*WHAT YOU ARE ASKED TO DO*: Render the lines from the one containing "Task: Click the 12:51 PM timestamp" through the one containing "Action: point(87,340)", both included, as a numbered list with blank lines dropped. Omit the pictures from your answer.

*RECORDS SHOWN*:
▽

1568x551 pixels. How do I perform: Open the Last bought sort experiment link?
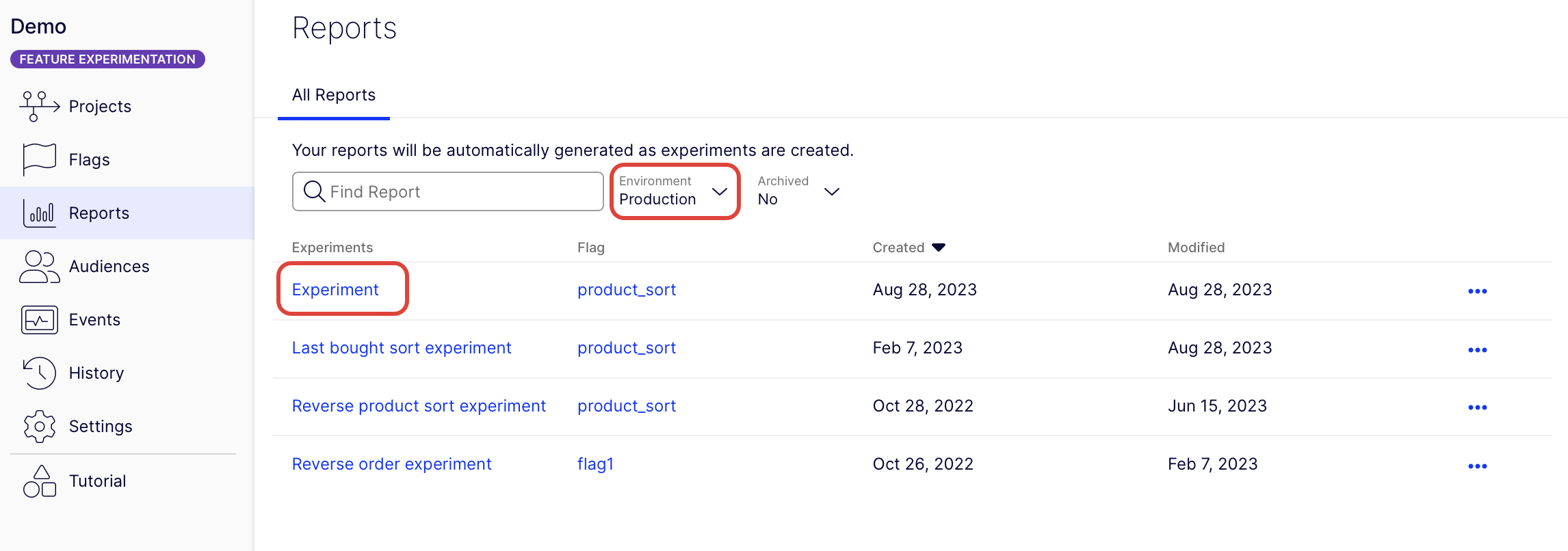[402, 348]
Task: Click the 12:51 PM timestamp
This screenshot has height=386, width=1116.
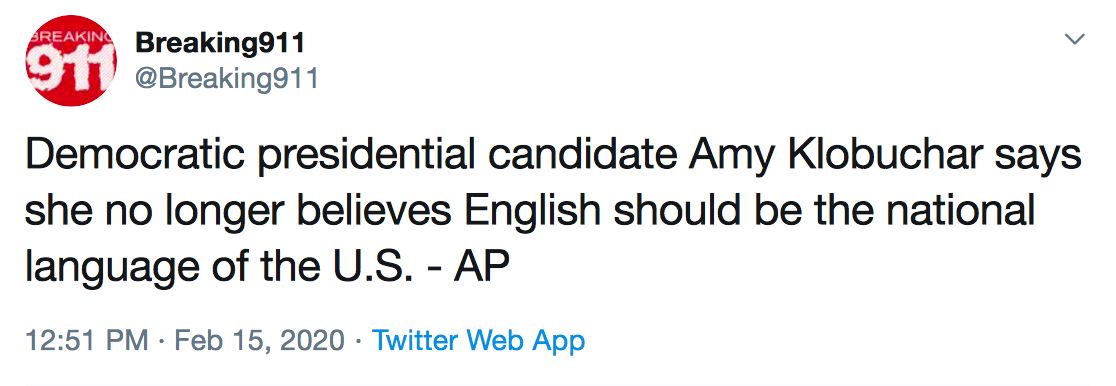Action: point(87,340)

△
▽

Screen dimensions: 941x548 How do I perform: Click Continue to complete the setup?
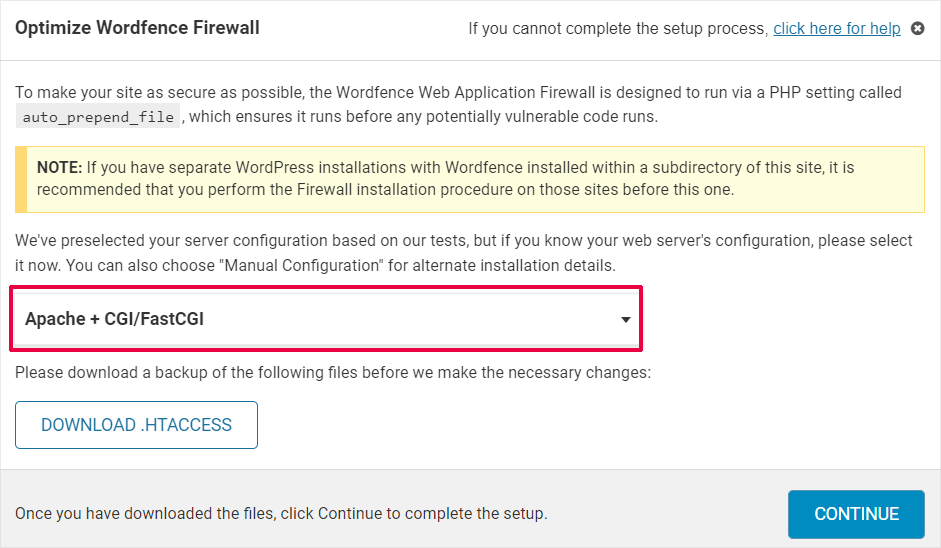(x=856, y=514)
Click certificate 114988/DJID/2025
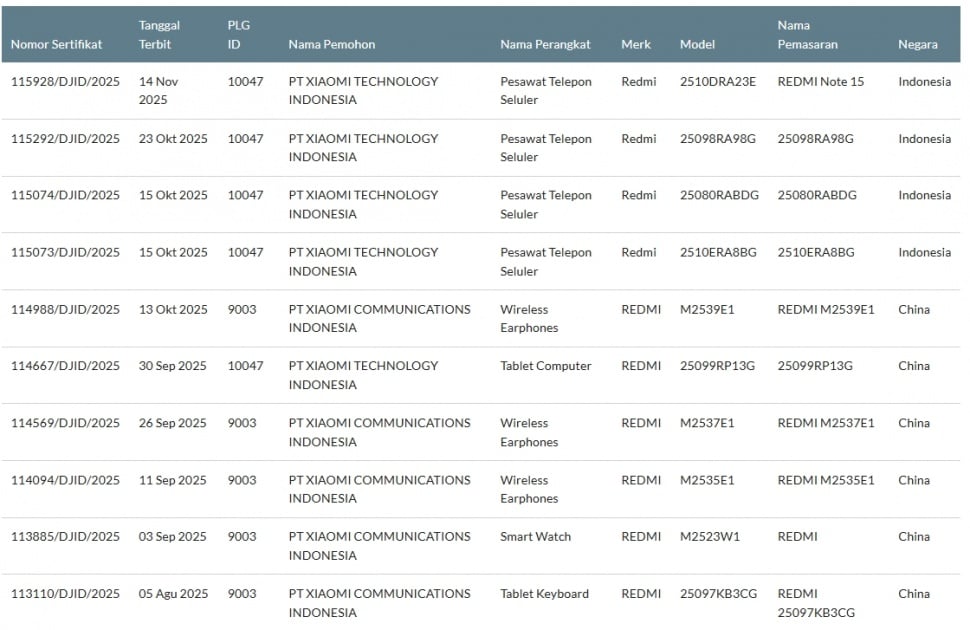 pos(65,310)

△

*IN RESPONSE*:
1. Task: Click the 12:51 PM timestamp
2. This screenshot has height=386, width=1116.
3. Action: point(87,340)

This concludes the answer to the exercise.